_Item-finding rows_
● ● ● ● ● ● ●

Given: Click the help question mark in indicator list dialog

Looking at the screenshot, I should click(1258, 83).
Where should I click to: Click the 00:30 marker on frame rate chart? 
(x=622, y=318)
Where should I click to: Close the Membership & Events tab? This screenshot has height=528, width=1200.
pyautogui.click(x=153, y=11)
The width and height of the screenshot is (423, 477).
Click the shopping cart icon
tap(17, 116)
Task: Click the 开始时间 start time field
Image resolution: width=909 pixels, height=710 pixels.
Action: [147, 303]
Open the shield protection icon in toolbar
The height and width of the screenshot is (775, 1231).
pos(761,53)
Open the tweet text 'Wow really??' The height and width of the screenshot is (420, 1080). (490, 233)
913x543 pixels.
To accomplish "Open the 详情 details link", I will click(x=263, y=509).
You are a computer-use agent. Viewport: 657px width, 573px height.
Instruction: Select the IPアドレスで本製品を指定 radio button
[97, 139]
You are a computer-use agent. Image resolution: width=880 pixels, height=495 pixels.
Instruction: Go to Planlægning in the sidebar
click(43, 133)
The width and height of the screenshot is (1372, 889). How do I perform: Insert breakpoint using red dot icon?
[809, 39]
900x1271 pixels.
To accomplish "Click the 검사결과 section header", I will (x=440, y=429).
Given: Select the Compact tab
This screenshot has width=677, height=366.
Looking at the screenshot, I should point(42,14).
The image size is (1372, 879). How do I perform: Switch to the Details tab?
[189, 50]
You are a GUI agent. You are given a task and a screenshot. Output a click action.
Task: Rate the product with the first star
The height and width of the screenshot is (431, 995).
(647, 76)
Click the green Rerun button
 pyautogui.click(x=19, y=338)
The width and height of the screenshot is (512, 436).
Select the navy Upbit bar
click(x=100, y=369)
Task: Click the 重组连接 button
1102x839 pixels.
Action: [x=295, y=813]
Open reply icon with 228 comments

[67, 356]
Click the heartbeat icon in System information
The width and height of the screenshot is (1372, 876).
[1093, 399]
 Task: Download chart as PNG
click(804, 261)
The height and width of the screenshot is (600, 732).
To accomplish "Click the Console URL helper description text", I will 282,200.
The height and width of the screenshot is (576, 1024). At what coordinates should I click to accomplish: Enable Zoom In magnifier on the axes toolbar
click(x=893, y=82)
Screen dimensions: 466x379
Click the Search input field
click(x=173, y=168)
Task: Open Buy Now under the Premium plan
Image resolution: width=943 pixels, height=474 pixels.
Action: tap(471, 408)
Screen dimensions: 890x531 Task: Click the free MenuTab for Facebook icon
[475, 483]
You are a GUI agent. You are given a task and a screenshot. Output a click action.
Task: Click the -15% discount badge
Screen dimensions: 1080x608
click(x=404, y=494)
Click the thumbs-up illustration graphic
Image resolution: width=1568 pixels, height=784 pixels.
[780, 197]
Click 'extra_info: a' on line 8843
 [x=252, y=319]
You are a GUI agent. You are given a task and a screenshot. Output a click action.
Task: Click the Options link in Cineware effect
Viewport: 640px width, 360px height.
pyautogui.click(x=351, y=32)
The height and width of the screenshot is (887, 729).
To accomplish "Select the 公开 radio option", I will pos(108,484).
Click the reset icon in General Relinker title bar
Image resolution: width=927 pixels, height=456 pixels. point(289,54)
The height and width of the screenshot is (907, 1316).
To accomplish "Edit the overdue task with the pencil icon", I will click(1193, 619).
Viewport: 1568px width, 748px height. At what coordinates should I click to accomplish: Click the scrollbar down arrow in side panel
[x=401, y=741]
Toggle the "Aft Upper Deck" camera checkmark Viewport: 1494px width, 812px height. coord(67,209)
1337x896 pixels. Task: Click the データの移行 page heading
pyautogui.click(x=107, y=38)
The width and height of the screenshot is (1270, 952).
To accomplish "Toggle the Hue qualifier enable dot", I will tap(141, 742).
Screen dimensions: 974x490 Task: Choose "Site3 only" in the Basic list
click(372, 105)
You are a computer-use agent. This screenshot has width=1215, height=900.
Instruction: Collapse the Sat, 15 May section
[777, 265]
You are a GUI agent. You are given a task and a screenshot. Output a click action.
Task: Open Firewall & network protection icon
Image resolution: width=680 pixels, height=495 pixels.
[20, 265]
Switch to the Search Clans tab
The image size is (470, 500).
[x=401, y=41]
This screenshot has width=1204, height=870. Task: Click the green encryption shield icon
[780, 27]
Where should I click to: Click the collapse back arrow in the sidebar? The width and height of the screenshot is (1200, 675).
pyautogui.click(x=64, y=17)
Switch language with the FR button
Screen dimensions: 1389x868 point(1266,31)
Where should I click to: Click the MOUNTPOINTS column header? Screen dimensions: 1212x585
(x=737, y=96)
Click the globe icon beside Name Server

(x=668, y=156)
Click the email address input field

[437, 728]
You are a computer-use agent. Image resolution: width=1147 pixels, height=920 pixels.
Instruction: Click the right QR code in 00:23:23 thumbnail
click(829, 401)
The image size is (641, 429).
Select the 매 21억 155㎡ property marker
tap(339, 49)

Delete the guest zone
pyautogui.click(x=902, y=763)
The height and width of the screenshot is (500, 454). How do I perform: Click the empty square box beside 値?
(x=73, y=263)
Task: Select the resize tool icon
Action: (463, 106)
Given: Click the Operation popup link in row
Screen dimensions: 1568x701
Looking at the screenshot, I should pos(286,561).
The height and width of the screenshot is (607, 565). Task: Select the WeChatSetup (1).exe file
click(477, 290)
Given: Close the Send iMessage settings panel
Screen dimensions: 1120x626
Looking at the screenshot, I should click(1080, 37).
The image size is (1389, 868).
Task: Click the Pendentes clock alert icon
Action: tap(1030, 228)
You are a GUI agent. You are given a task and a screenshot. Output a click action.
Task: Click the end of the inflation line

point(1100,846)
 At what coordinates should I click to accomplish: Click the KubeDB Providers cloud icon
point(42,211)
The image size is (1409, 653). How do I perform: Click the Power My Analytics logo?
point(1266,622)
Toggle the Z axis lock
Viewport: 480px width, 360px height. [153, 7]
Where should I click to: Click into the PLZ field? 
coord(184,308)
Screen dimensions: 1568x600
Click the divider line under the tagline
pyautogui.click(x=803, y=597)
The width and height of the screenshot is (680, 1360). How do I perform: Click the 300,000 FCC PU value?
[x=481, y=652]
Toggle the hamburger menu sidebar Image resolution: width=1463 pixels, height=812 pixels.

● ● ● ● ● ● ●

_What you have to do_
Copy every line of the rows above without changing anything.

_Exercise solution_
Given: Click the help question mark in indicator list dialog

Looking at the screenshot, I should click(1258, 83).
Where should I click to: Click the 00:30 marker on frame rate chart? 
(x=622, y=318)
Where should I click to: Close the Membership & Events tab? This screenshot has height=528, width=1200.
pyautogui.click(x=153, y=11)
The width and height of the screenshot is (423, 477).
Click the shopping cart icon
tap(17, 116)
Task: Click the 开始时间 start time field
Image resolution: width=909 pixels, height=710 pixels.
Action: [147, 303]
Open the shield protection icon in toolbar
The height and width of the screenshot is (775, 1231).
pos(761,53)
Open the tweet text 'Wow really??' The height and width of the screenshot is (420, 1080). (490, 233)
913x543 pixels.
To accomplish "Open the 详情 details link", I will click(x=263, y=509).
You are a computer-use agent. Viewport: 657px width, 573px height.
Instruction: Select the IPアドレスで本製品を指定 radio button
[97, 139]
You are a computer-use agent. Image resolution: width=880 pixels, height=495 pixels.
Instruction: Go to Planlægning in the sidebar
click(43, 133)
The width and height of the screenshot is (1372, 889). How do I perform: Insert breakpoint using red dot icon?
[809, 39]
900x1271 pixels.
To accomplish "Click the 검사결과 section header", I will (x=440, y=429).
Given: Select the Compact tab
This screenshot has width=677, height=366.
Looking at the screenshot, I should point(42,14).
The image size is (1372, 879). How do I perform: Switch to the Details tab?
[189, 50]
You are a GUI agent. You are given a task and a screenshot. Output a click action.
Task: Rate the product with the first star
The height and width of the screenshot is (431, 995).
(647, 76)
Click the green Rerun button
 pyautogui.click(x=19, y=338)
The width and height of the screenshot is (512, 436).
Select the navy Upbit bar
click(x=100, y=369)
Task: Click the 重组连接 button
1102x839 pixels.
Action: [x=295, y=813]
Open reply icon with 228 comments

[67, 356]
Click the heartbeat icon in System information
The width and height of the screenshot is (1372, 876).
[1093, 399]
 Task: Download chart as PNG
click(804, 261)
The height and width of the screenshot is (600, 732).
To accomplish "Click the Console URL helper description text", I will 282,200.
The height and width of the screenshot is (576, 1024). At what coordinates should I click to accomplish: Enable Zoom In magnifier on the axes toolbar
click(x=893, y=82)
Screen dimensions: 466x379
Click the Search input field
click(x=173, y=168)
Task: Open Buy Now under the Premium plan
Image resolution: width=943 pixels, height=474 pixels.
Action: tap(471, 408)
Screen dimensions: 890x531 Task: Click the free MenuTab for Facebook icon
[475, 483]
You are a GUI agent. You are given a task and a screenshot. Output a click action.
Task: Click the -15% discount badge
Screen dimensions: 1080x608
click(x=404, y=494)
Click the thumbs-up illustration graphic
Image resolution: width=1568 pixels, height=784 pixels.
[780, 197]
Click 'extra_info: a' on line 8843
 [x=252, y=319]
You are a GUI agent. You are given a task and a screenshot. Output a click action.
Task: Click the Options link in Cineware effect
Viewport: 640px width, 360px height.
pyautogui.click(x=351, y=32)
The height and width of the screenshot is (887, 729).
To accomplish "Select the 公开 radio option", I will pos(108,484).
Click the reset icon in General Relinker title bar
Image resolution: width=927 pixels, height=456 pixels. point(289,54)
The height and width of the screenshot is (907, 1316).
To accomplish "Edit the overdue task with the pencil icon", I will click(1193, 619).
Viewport: 1568px width, 748px height. At what coordinates should I click to accomplish: Click the scrollbar down arrow in side panel
[x=401, y=741]
Toggle the "Aft Upper Deck" camera checkmark Viewport: 1494px width, 812px height. coord(67,209)
1337x896 pixels. Task: Click the データの移行 page heading
pyautogui.click(x=107, y=38)
The width and height of the screenshot is (1270, 952).
To accomplish "Toggle the Hue qualifier enable dot", I will tap(141, 742).
Screen dimensions: 974x490 Task: Choose "Site3 only" in the Basic list
click(372, 105)
You are a computer-use agent. This screenshot has width=1215, height=900.
Instruction: Collapse the Sat, 15 May section
[777, 265]
You are a GUI agent. You are given a task and a screenshot. Output a click action.
Task: Open Firewall & network protection icon
Image resolution: width=680 pixels, height=495 pixels.
[20, 265]
Switch to the Search Clans tab
The image size is (470, 500).
[x=401, y=41]
This screenshot has width=1204, height=870. Task: Click the green encryption shield icon
[780, 27]
Where should I click to: Click the collapse back arrow in the sidebar? The width and height of the screenshot is (1200, 675).
pyautogui.click(x=64, y=17)
Switch language with the FR button
Screen dimensions: 1389x868 point(1266,31)
Where should I click to: Click the MOUNTPOINTS column header? Screen dimensions: 1212x585
(x=737, y=96)
Click the globe icon beside Name Server

(x=668, y=156)
Click the email address input field

[437, 728]
You are a computer-use agent. Image resolution: width=1147 pixels, height=920 pixels.
Instruction: Click the right QR code in 00:23:23 thumbnail
click(829, 401)
The image size is (641, 429).
Select the 매 21억 155㎡ property marker
tap(339, 49)

Delete the guest zone
pyautogui.click(x=902, y=763)
The height and width of the screenshot is (500, 454). How do I perform: Click the empty square box beside 値?
(x=73, y=263)
Task: Select the resize tool icon
Action: (463, 106)
Given: Click the Operation popup link in row
Screen dimensions: 1568x701
Looking at the screenshot, I should pos(286,561).
The height and width of the screenshot is (607, 565). Task: Select the WeChatSetup (1).exe file
click(477, 290)
Given: Close the Send iMessage settings panel
Screen dimensions: 1120x626
Looking at the screenshot, I should click(1080, 37).
The image size is (1389, 868).
Task: Click the Pendentes clock alert icon
Action: tap(1030, 228)
You are a GUI agent. You are given a task and a screenshot. Output a click action.
Task: Click the end of the inflation line

point(1100,846)
 At what coordinates should I click to accomplish: Click the KubeDB Providers cloud icon
point(42,211)
The image size is (1409, 653). How do I perform: Click the Power My Analytics logo?
point(1266,622)
Toggle the Z axis lock
Viewport: 480px width, 360px height. [153, 7]
Where should I click to: Click into the PLZ field? 
coord(184,308)
Screen dimensions: 1568x600
Click the divider line under the tagline
pyautogui.click(x=803, y=597)
The width and height of the screenshot is (680, 1360). How do I perform: Click the 300,000 FCC PU value?
[x=481, y=652]
Toggle the hamburger menu sidebar Image resolution: width=1463 pixels, height=812 pixels.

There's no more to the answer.